The concept known as the superego was one of the most famous concepts coined by the all-important Austrian psychoanalyst and researcher Sigmund Freud, father of psychoanalysis and perhaps one of the most important thinkers in the field of psychology in history. After carrying out extensive work with patients of different types and psychic conditions, Freud determined that the psychic apparatus or the psyche, the mind, could be divided or organized roughly into three spaces or particular structures that each fulfilled with a function and that they had specific characteristics.

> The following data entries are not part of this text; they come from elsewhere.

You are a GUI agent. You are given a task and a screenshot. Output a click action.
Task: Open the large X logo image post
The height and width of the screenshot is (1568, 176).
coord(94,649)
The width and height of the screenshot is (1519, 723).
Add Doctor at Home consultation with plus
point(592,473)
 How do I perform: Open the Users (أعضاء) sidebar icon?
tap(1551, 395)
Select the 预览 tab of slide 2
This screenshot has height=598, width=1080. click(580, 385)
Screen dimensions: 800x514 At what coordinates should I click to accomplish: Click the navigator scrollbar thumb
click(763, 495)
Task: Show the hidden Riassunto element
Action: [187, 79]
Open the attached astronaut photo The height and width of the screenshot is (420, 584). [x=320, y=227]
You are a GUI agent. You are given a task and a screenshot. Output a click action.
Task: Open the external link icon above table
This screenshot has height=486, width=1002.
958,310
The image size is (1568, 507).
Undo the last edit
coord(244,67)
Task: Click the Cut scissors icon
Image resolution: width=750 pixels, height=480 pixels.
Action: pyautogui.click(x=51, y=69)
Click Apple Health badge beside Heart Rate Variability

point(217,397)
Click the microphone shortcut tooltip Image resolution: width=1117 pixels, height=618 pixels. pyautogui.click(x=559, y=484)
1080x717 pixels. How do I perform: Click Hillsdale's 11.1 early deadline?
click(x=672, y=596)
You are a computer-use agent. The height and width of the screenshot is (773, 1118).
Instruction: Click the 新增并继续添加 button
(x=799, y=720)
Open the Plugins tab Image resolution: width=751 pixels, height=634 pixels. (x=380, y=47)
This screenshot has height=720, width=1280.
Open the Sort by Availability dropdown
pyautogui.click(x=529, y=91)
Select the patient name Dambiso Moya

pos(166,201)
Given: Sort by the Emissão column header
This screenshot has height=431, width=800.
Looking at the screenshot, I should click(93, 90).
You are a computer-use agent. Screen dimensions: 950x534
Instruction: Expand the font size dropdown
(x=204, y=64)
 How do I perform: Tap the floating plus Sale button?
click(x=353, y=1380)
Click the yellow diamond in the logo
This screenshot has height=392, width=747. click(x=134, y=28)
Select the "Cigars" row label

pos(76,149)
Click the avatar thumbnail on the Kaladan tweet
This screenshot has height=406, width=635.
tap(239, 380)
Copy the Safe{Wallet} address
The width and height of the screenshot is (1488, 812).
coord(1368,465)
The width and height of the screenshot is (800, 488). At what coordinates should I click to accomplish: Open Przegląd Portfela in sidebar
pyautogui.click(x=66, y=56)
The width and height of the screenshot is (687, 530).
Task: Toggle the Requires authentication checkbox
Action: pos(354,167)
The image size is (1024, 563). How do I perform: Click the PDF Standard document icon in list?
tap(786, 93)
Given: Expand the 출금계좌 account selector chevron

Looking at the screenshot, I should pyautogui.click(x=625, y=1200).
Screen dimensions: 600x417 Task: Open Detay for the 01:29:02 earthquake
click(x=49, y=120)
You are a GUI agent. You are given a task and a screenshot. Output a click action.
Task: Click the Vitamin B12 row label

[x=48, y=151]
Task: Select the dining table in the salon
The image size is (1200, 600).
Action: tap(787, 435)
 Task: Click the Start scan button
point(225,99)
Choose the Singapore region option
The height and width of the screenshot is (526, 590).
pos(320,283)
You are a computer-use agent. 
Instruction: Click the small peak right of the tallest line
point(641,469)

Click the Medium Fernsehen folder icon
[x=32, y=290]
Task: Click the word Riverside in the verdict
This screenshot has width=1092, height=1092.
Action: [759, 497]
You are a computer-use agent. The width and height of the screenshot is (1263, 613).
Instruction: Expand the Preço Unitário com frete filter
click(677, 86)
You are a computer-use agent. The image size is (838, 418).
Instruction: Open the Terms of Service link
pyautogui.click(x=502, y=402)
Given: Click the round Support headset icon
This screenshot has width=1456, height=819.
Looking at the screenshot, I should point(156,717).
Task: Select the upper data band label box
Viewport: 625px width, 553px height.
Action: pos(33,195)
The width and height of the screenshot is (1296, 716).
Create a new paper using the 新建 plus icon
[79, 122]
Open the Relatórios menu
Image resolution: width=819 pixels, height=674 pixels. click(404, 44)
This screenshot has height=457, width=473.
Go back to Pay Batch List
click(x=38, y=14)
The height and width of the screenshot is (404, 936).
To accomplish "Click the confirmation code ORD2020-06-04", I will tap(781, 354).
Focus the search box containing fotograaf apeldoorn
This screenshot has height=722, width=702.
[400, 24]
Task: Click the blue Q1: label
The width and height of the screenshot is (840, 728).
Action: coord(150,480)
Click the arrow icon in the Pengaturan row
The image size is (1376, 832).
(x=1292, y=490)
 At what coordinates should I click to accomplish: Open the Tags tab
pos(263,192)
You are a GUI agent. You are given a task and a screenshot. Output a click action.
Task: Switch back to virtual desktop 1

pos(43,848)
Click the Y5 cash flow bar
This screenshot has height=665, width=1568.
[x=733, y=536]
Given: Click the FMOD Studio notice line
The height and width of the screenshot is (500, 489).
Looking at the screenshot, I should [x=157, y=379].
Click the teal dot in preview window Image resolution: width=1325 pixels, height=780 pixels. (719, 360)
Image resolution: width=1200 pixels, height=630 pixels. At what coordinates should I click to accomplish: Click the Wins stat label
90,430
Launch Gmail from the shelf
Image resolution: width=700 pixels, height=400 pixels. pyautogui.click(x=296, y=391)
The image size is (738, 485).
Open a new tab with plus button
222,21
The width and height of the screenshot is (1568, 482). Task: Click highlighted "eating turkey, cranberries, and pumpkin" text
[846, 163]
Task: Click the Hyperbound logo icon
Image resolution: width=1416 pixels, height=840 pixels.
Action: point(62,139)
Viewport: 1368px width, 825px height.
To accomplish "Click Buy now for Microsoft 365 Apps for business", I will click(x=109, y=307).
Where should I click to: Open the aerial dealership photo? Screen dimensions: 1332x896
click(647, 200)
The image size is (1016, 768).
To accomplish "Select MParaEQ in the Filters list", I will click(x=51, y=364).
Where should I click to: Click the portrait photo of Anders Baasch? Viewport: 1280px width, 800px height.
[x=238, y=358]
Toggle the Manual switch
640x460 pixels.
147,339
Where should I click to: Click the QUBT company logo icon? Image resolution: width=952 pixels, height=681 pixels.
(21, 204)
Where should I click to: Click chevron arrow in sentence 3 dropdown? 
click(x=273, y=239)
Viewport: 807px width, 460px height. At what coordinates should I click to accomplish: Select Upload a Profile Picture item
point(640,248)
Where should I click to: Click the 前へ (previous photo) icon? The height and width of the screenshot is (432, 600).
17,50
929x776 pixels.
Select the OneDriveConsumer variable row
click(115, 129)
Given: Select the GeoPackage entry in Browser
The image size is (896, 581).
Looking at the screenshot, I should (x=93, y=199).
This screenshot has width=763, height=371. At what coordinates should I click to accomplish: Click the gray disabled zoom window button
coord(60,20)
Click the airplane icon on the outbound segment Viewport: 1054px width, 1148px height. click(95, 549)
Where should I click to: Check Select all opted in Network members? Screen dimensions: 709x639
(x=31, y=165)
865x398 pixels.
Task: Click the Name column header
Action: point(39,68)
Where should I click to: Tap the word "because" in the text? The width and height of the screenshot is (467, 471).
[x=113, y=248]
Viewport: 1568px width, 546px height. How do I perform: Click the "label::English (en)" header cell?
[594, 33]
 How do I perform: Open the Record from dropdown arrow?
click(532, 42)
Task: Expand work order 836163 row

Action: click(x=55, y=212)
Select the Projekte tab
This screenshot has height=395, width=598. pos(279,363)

At the base or in the most spontaneous or natural section of a person's psyche, we find the id, the structure that is related to desires, bodily sensations and the interest in fulfilling and satisfying those needs on a physical level. This level is unconscious and responds more than anything to stimuli. Then the self continues, the level that implies full consciousness and that is the one in which the person is most of his life consciously. Finally, the superego is the highest instance since it is the one that imposes morality or control over the other two, especially over the id with regard to desires and fantasies. It is important to point out that the self is perhaps the instance of equilibrium between one and the other since it supposes a combination of elements from both parts.
The superego is what makes a person not behave socially like an animal or a beast. The superego is the one that imposes socially approved behaviors, the one that contributes to generating rational sensations such as modesty, affection, control, and moderation. It is then linked more than with desire with the will, with the ability of a person to control their impulses and conform to socially accepted patterns of behavior. It is also the instance in which the rules and norms that govern social life appear. Although the superego has some contact with consciousness since they are all rational and not impulsive actions, an important part of a person's superego is unconscious and causes it to act in a certain way based on the way in which it has been raised, to starting from different traumatic situations that the individual has experienced and that the individual cannot easily recognize by himself.